### Aufgabe
Um wie viel Uhr beginnt laut dem Text über die Tafel die Tour in Osterode?

### Vorliegender Text
┌──

Auf Tour für die Tafel. Lebensmittel vor der Mülltonne retten. Das ist heute meine Mission. Morgens um 7 Uhr geht es in Osterode los, Frank nimmt mich mit. Er selbst fährt seit Jahren für die Tafel, holt mehrmals pro Woche Waren, die nicht verkauft wurden, bei Supermärkten in der Region ab.
Er hat seine feste Tour, erklärt er mir, weiß genau, ab wann er wo vorfahren kann, um die Kisten abzuholen und in den Lkw zu laden. Für mich ist alles neu, bisher wusste ich nur theoretisch, welche Logistik überhaupt nötig ist, damit der gemeinnützige Verein die etwa 500 Kund*innen der Ausgabestellen in Osterode sowie in Bad Grund, Bad Lauterberg, Barbis, Clausthal-Zellerfeld, Duderstadt, Gieboldehausen, Gittelde, Herzberg, Scharzfeld und Wulften versorgen kann.

└──

### Aufgabenmaterial
┌──

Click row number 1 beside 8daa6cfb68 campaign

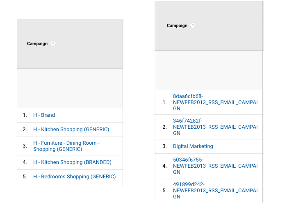pos(164,102)
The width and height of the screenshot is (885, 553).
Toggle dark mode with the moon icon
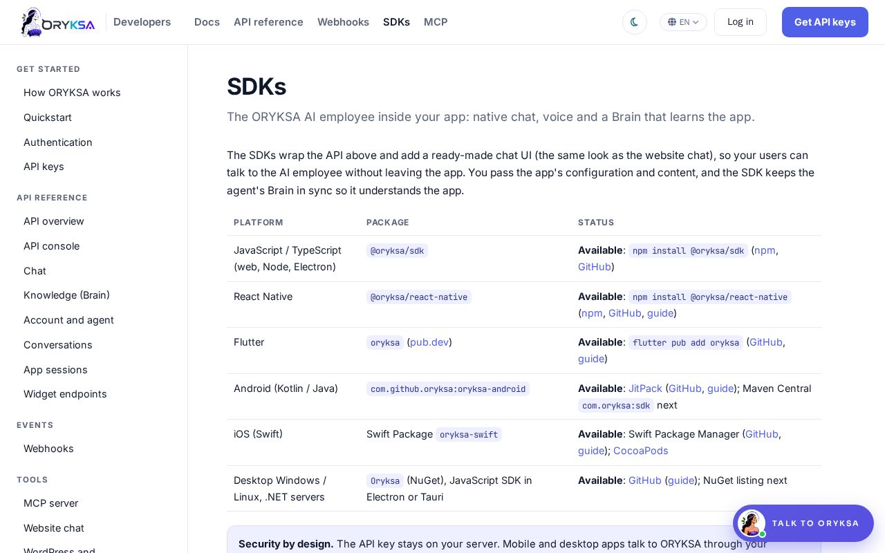634,22
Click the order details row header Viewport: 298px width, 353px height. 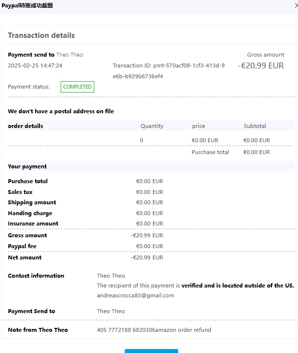(26, 126)
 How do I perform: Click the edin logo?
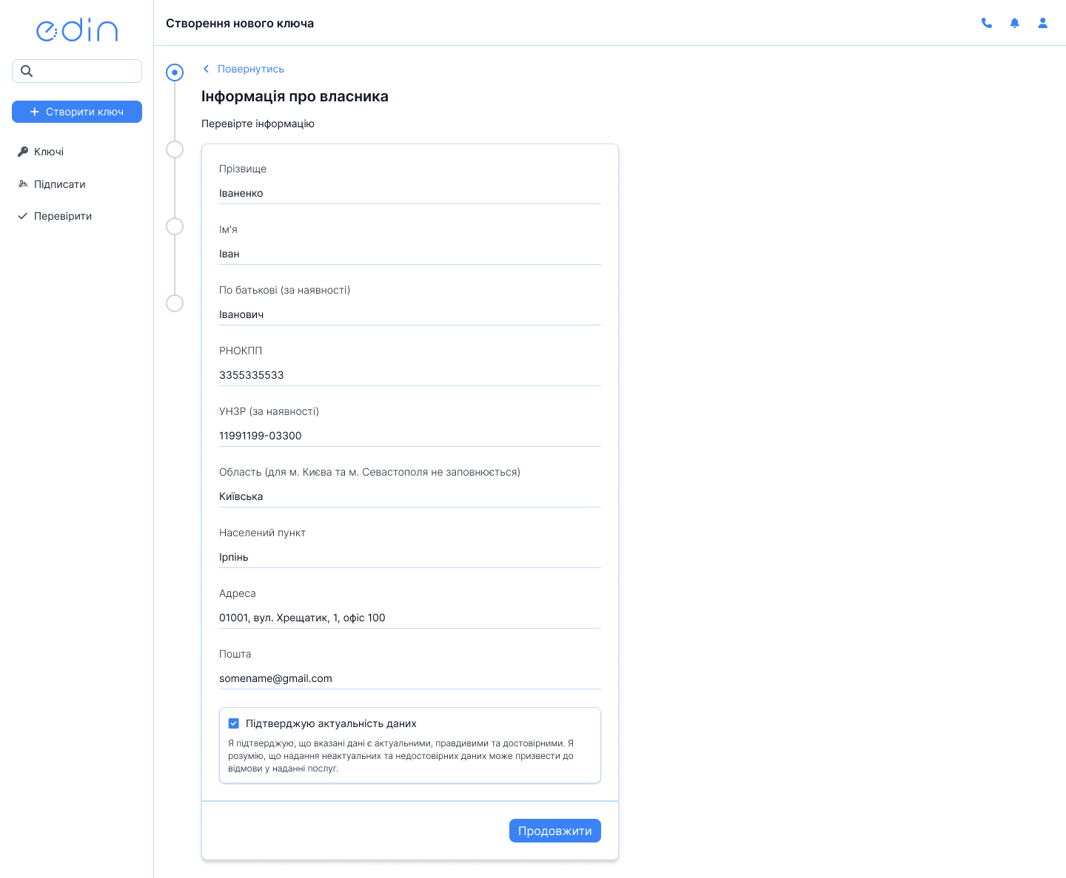tap(77, 30)
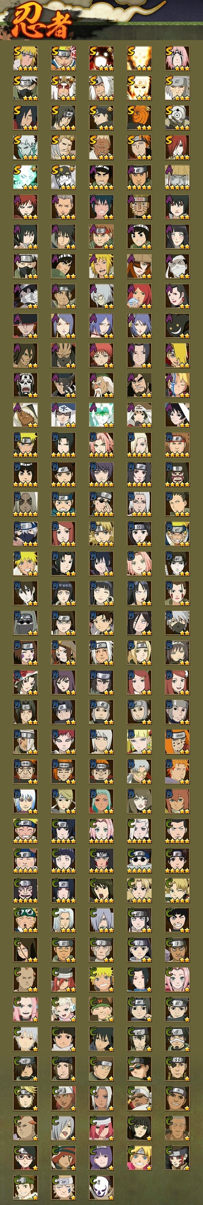Select the S-rank orange spiral mask Tobi
The height and width of the screenshot is (1205, 203).
[x=139, y=118]
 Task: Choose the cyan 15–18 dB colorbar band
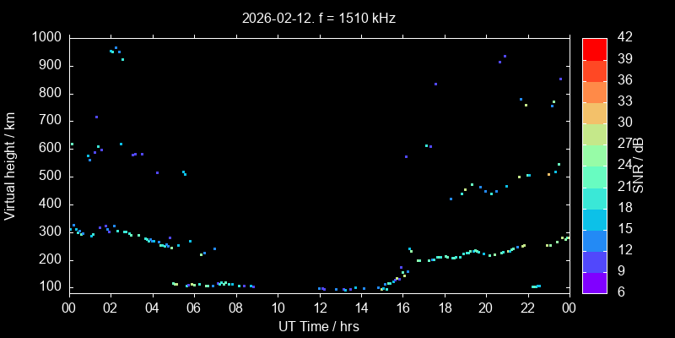coord(594,219)
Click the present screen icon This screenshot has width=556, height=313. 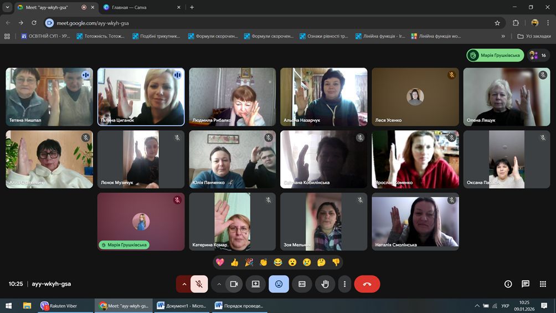pos(256,284)
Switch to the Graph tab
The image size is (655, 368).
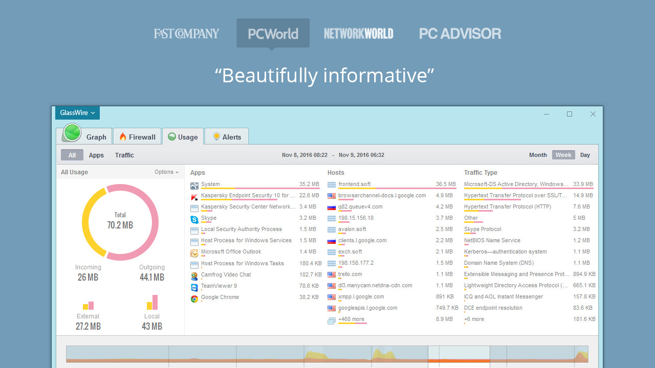97,136
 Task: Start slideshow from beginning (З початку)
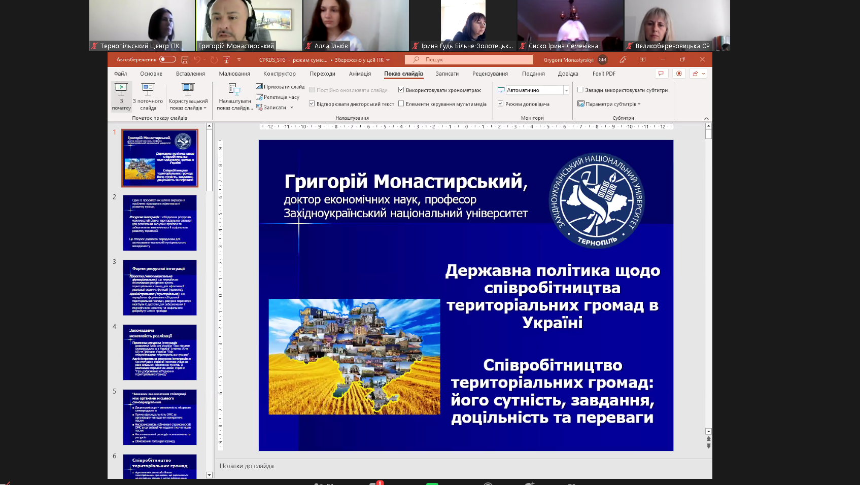pyautogui.click(x=121, y=96)
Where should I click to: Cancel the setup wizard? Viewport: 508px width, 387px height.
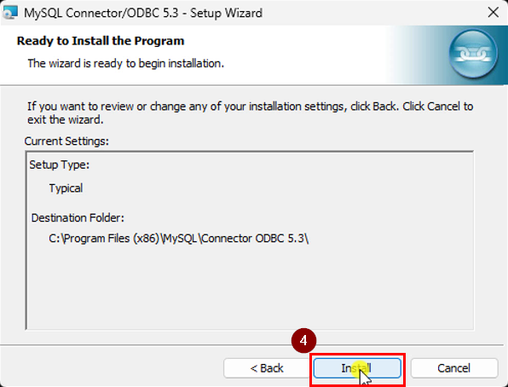point(454,368)
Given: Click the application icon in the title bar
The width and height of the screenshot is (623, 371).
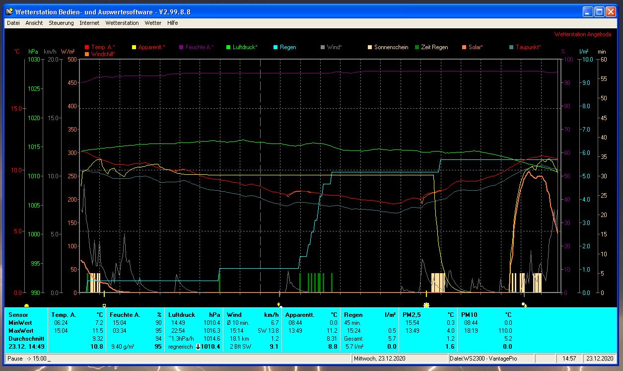Looking at the screenshot, I should (x=9, y=12).
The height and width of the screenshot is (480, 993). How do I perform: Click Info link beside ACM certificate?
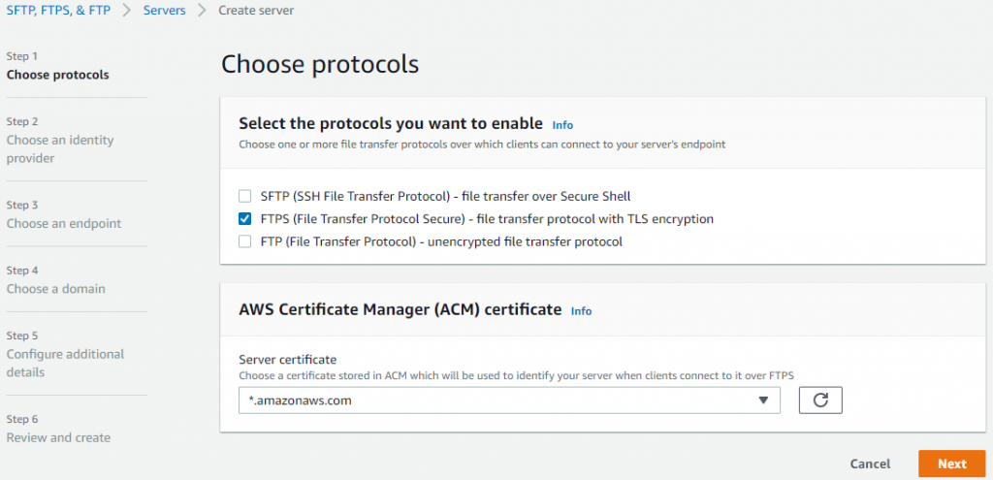click(581, 311)
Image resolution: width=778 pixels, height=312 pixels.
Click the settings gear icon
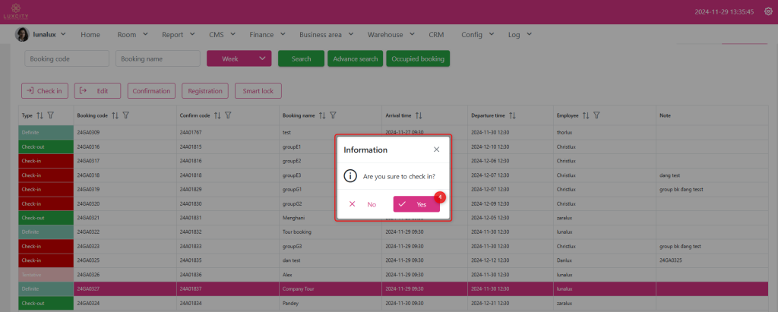tap(767, 11)
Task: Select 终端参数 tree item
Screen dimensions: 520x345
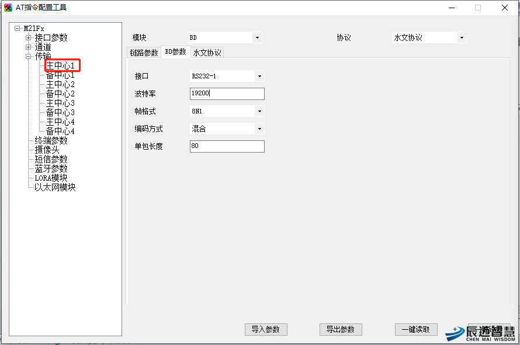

└──

### Lösung
Um 7 Uhr morgens.